With its curvy exteriors sculpted in cream stone and trellised balconies, the Belle Epoque Hotel Lutetia has never looked finer. The double-height Art Deco lobby buzzes with impeccably dressed locals here for pre-dinner cocktails at Bar Josephine.
What's the story?
Paris’s singular Left Bank palace hotel, dates back to 1910. In the '20s, Andre Gide dined here daily; both Picasso and Matisse called it home. The writer and aviator Antoine de Saint-Exupéry was a regular guest, as was James Joyce, who played Irish ballads on the piano in the bar where Josephine Baker ushered Paris into the Jazz Age. The original Romanesque frescoes in Bar Josephine were discovered and painstakingly restored by Paris architect Jean-Michel Wilmotte.

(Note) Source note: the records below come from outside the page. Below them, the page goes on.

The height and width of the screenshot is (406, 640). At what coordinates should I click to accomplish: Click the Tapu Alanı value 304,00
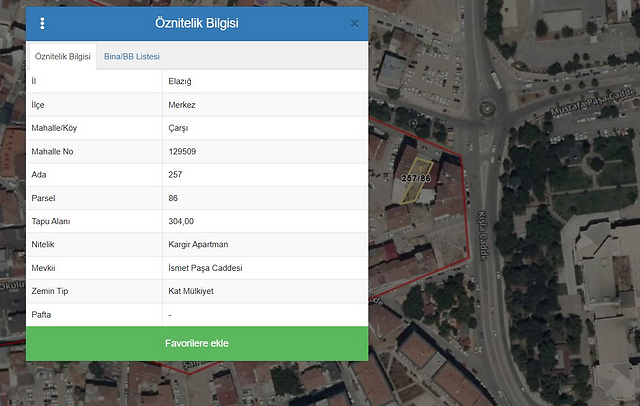181,222
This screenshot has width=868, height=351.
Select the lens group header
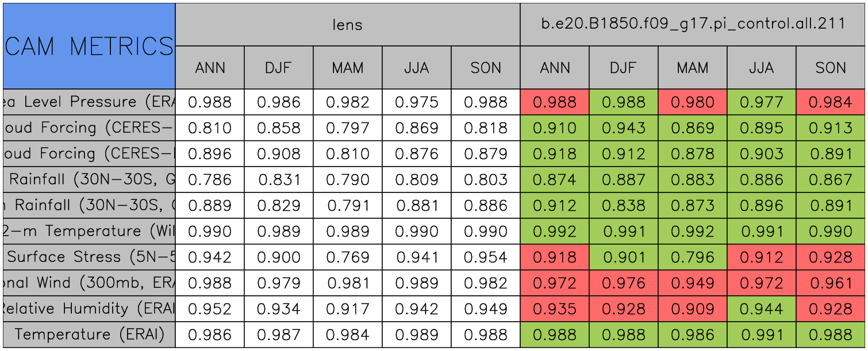coord(347,25)
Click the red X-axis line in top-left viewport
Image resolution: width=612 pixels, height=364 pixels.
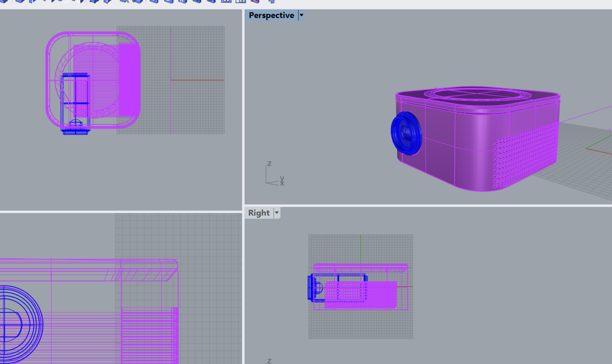pyautogui.click(x=197, y=80)
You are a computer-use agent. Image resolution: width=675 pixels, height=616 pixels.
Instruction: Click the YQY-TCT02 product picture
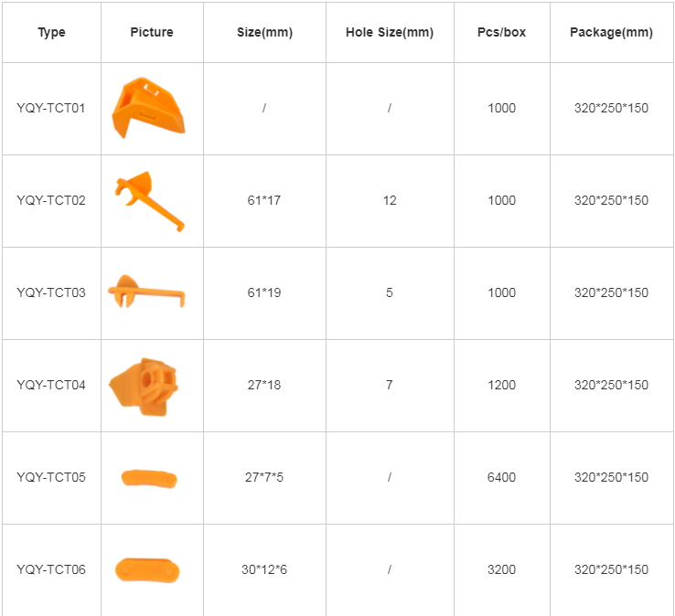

What can we expect in our room?
Some of the rooms face Boulevard Raspail and Rue de Sèvres, and from truly bijou balconies, views stretch beyond to the Eiffel Tower. Navy walls bordered in white resemble a ship’s stateroom; courtyard-facing rooms are decorated in neutral greys. Dark chevron parquet floors; Hermès silk pillows decorate the cosy Art Deco-style furniture by Poltrona Frau. Decadently oversized by Paris standards, bathtubs—carved out of a single block of marble—are reason enough to upgrade to the higher room categories. Tech was easy to master and intuitive.
How about the food and drink?
Six bars and restaurants, including one outdoors. Three-Michelin-starred seafood specialist Gérald Passedat from Marseille’s Le Petit Nice commands the kitchen at marble-, glass- and wood-clad Lutetia Brasserie; his sea bar, with its marinated langoustines and oysters soaked in aloe vera, has had rave reviews. In Bar Josephine, caviar toasted sandwiches are made with 30 grams of Osciètre caviar, and inspiring cocktails use outlier ingredients such as fennel, rhubarb and ginseng honey.

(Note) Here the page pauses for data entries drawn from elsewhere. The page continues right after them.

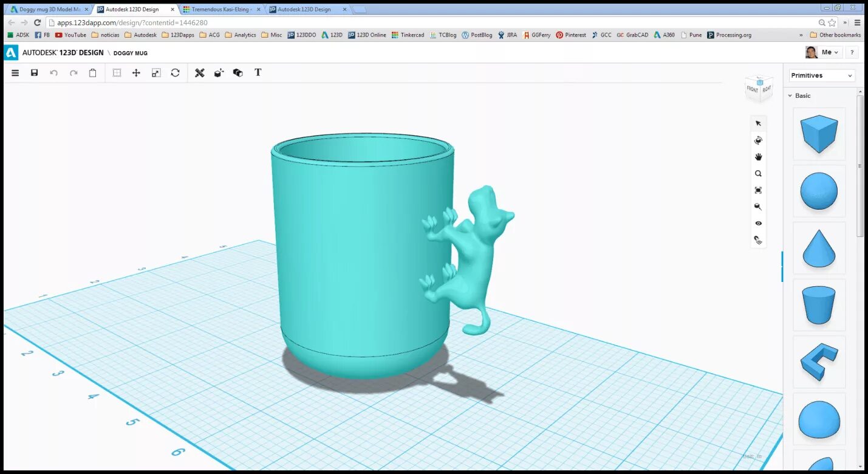This screenshot has height=474, width=868.
Task: Toggle object visibility eye icon
Action: click(x=758, y=223)
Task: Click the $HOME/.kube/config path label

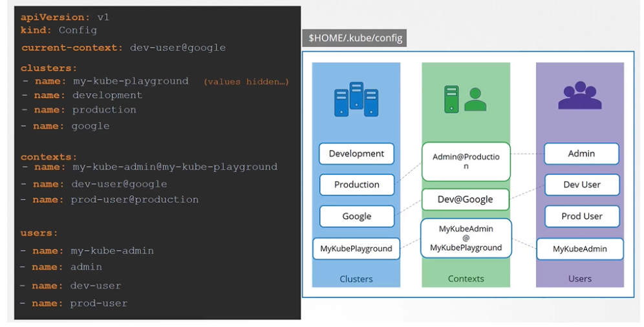Action: click(x=355, y=38)

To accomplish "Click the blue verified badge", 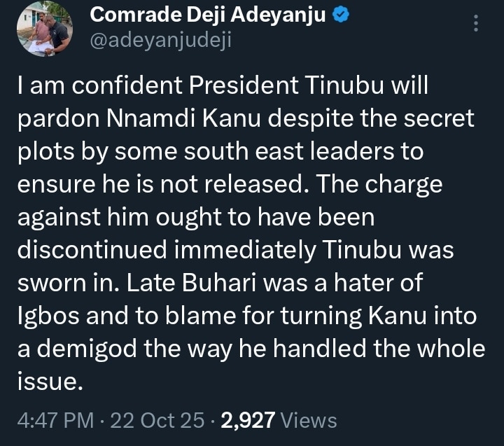I will pyautogui.click(x=341, y=15).
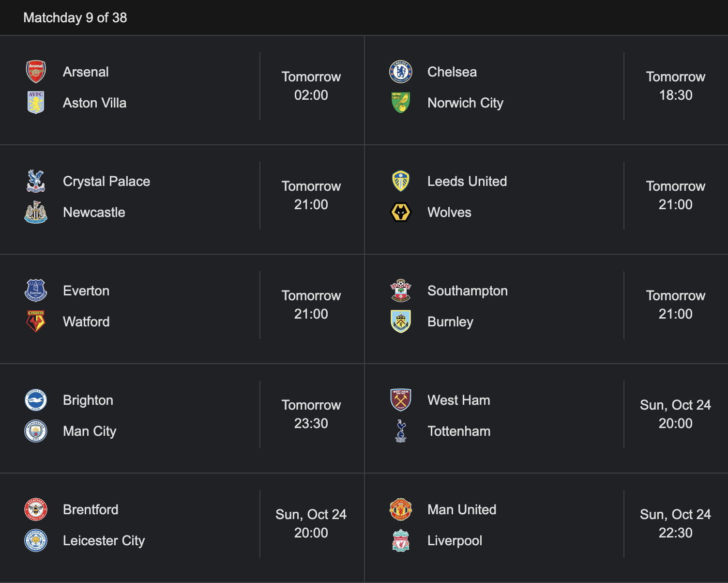Click the Burnley club crest
This screenshot has width=728, height=583.
point(401,322)
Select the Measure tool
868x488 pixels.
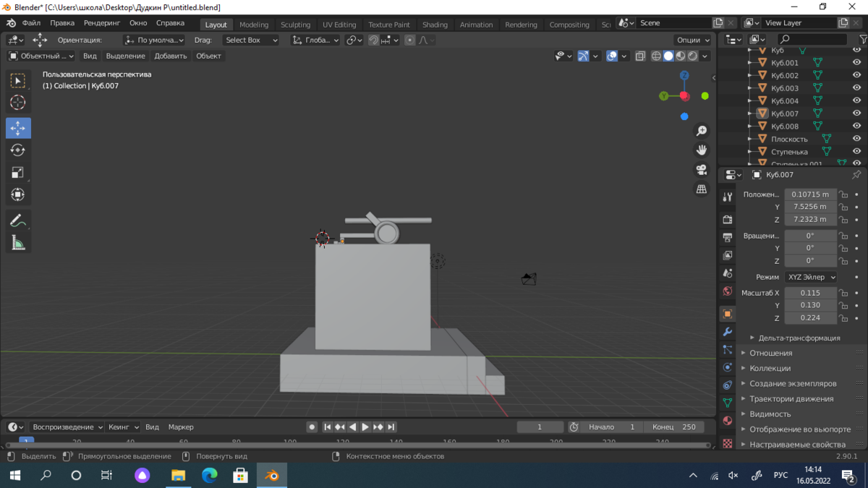click(18, 244)
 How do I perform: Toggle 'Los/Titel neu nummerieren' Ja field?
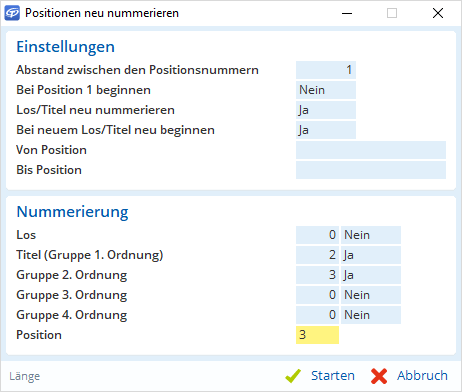tap(326, 110)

Anything to say about the service?
Check-in was smooth; but service at breakfast was slow and a little old-school. The doormen are fantastic, helping carry shopping bags and hailing cabs in the rain, with the utmost grace.
Who comes here?
High-profile loyalists from politics, arts and fashion. Denizens of Saint-Germain-des-Prés—Catherine Deneuve and Charlotte Gainsbourg among them—have been counting down to the reopening of their regular boîte de nuit. And anyone not actually famous will be dressed to fit in among them—in black, of course, accessorized with orange shopping bags from the Hermès boutique in the hotel’s former indoor pool.
What's the neighborhood scene like?
Overnight, this Art Deco landmark went back to being key to the Saint-Germain-des-Prés scene. It is a two-minute walk to Le Bon Marché, five to the fabulous people watching and chocolat chaud at Les Deux Magots, and is surrounded by real Paris restaurants. On Sunday mornings there’s an organic market outside on the Boulevard Raspail, where Kristin Scott Thomas gets her veg.
And anything you'd change?
The temperamental lifts; the staff at breakfast. The minibar is uninspiring, particularly given that La Grande Épicerie de Paris at Le Bon Marché is only a macaron’s throw away.
Anything else we should know?
Make sure to look up in the Le Saint Germain salon at Fabrice Hybert’s vibrant, nature-inspired stained glass. And don’t miss the well-stocked library off the lobby.
Is it worth it—and why?
It’s expensive; but worth it to experience a true Paris palais hotel in its meticulously restored Art Deco grandeur, right in the thick of Saint-Germain action.